> _RECORD SET_
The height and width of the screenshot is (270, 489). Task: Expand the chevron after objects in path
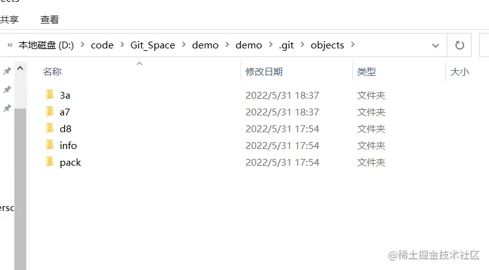pos(353,45)
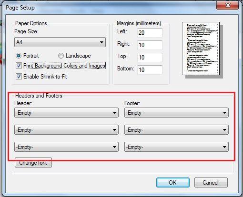Close the Page Setup dialog
This screenshot has height=197, width=243.
(228, 5)
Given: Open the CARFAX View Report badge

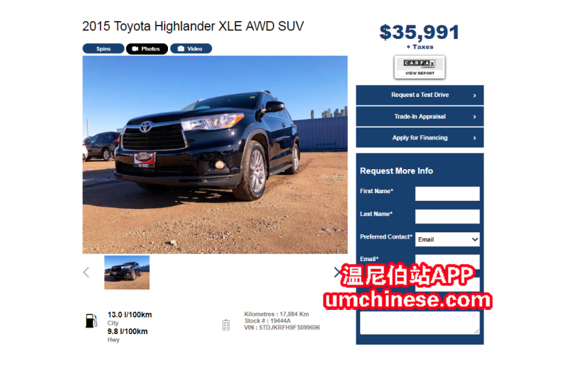Looking at the screenshot, I should [420, 67].
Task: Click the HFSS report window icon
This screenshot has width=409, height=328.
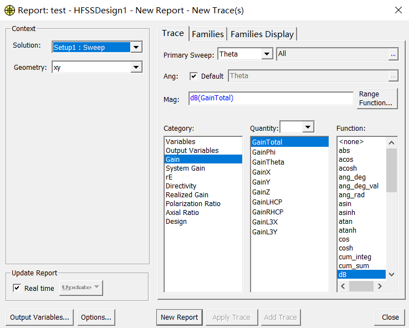Action: 9,11
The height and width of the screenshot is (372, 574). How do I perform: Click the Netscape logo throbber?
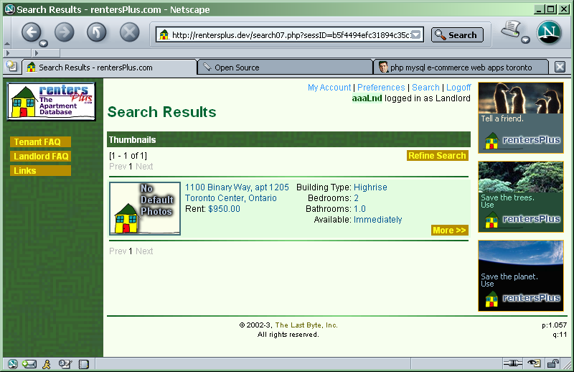click(550, 33)
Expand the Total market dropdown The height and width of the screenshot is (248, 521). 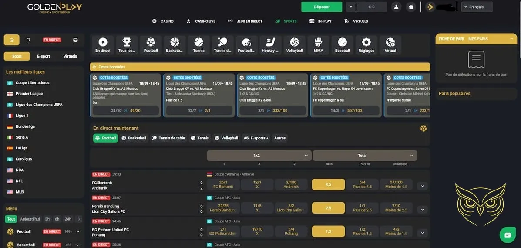365,156
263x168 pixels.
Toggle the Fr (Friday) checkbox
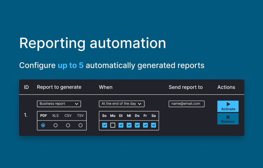[x=145, y=125]
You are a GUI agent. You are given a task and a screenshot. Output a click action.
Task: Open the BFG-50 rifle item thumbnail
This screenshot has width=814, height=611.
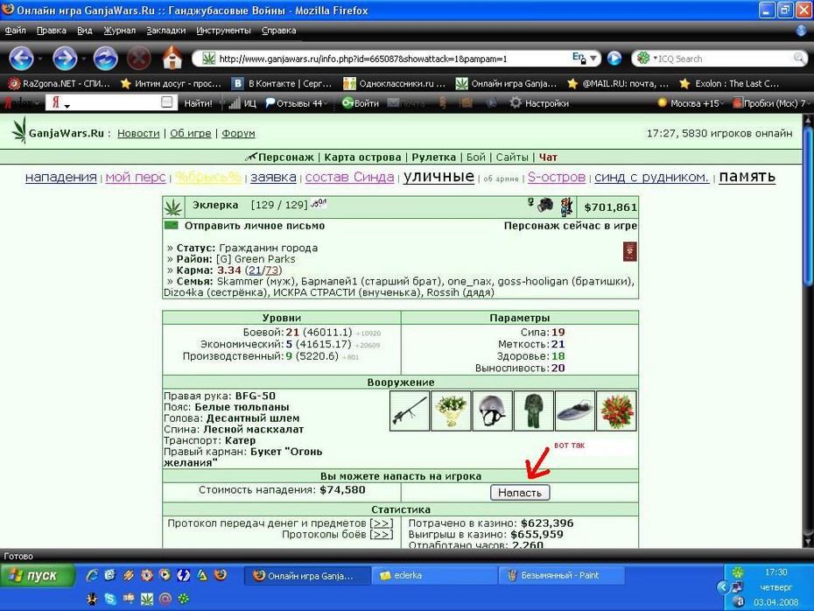(410, 411)
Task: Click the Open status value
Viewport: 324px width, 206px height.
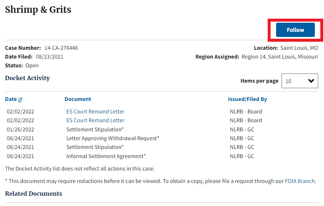Action: tap(32, 65)

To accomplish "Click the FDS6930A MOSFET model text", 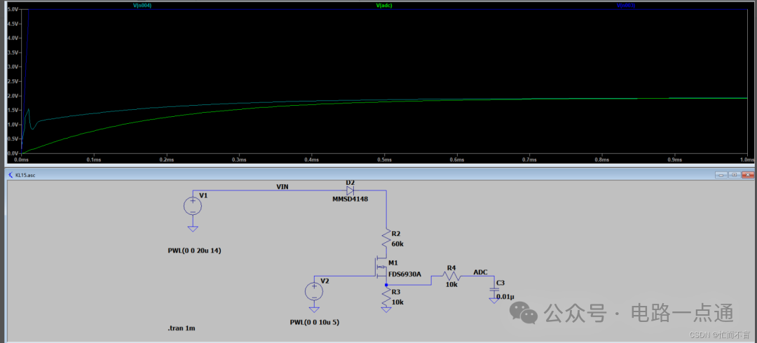I will point(406,274).
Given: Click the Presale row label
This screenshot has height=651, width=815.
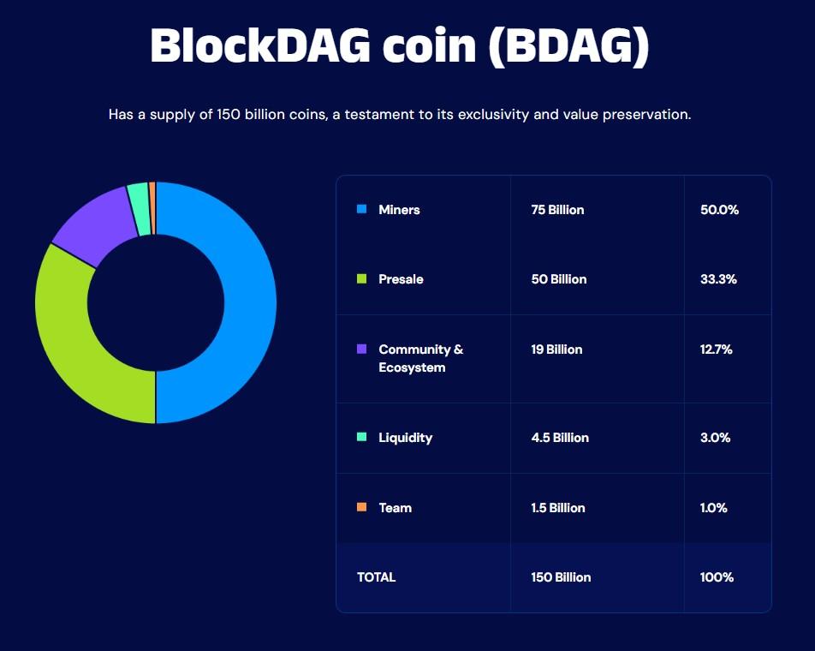Looking at the screenshot, I should (x=401, y=279).
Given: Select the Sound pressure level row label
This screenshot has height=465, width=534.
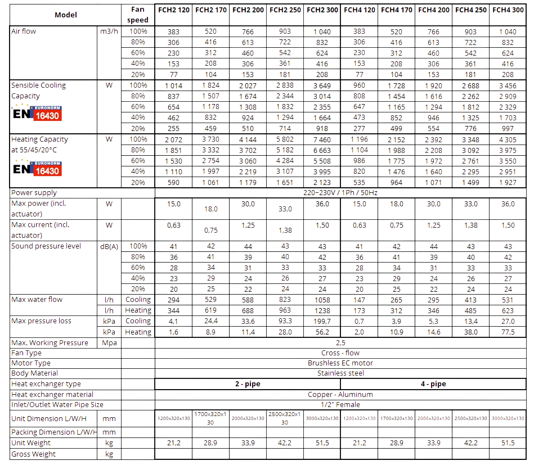Looking at the screenshot, I should [46, 246].
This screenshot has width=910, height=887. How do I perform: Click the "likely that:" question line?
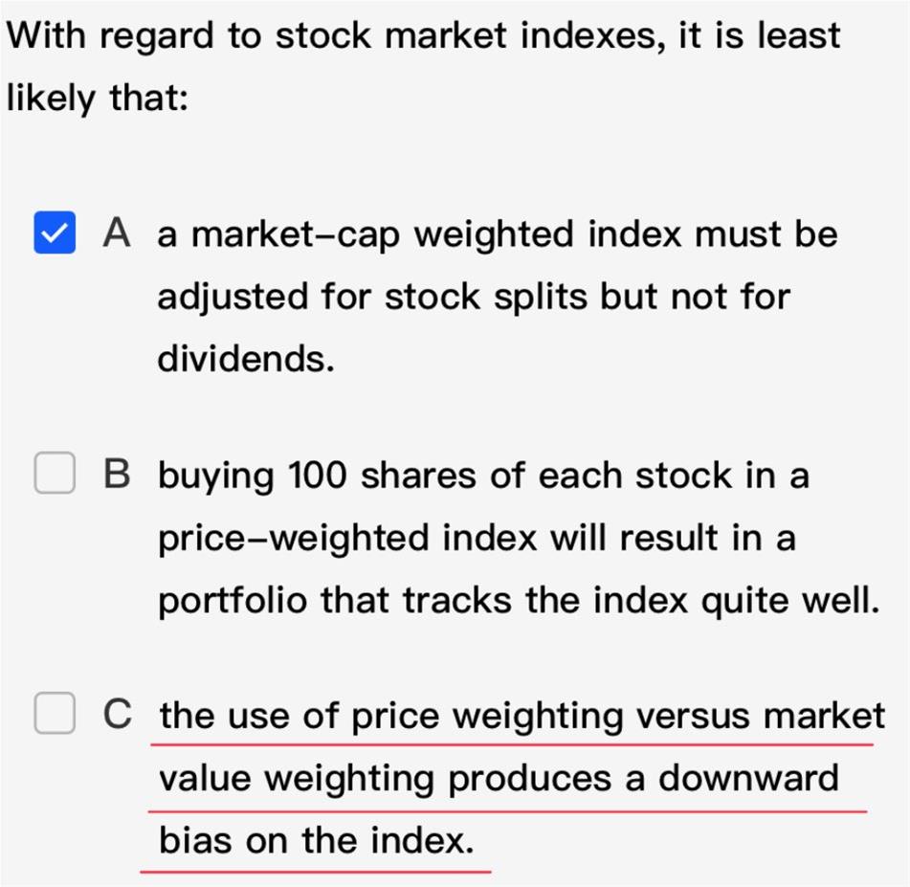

> _WORK INSTRUCTION_
Please go line by line through the records above, copying each one that holds the string "label".

> _ANSWER TO THIS TASK_
Given: Click the Presale row label
Given: Select the Sound pressure level row label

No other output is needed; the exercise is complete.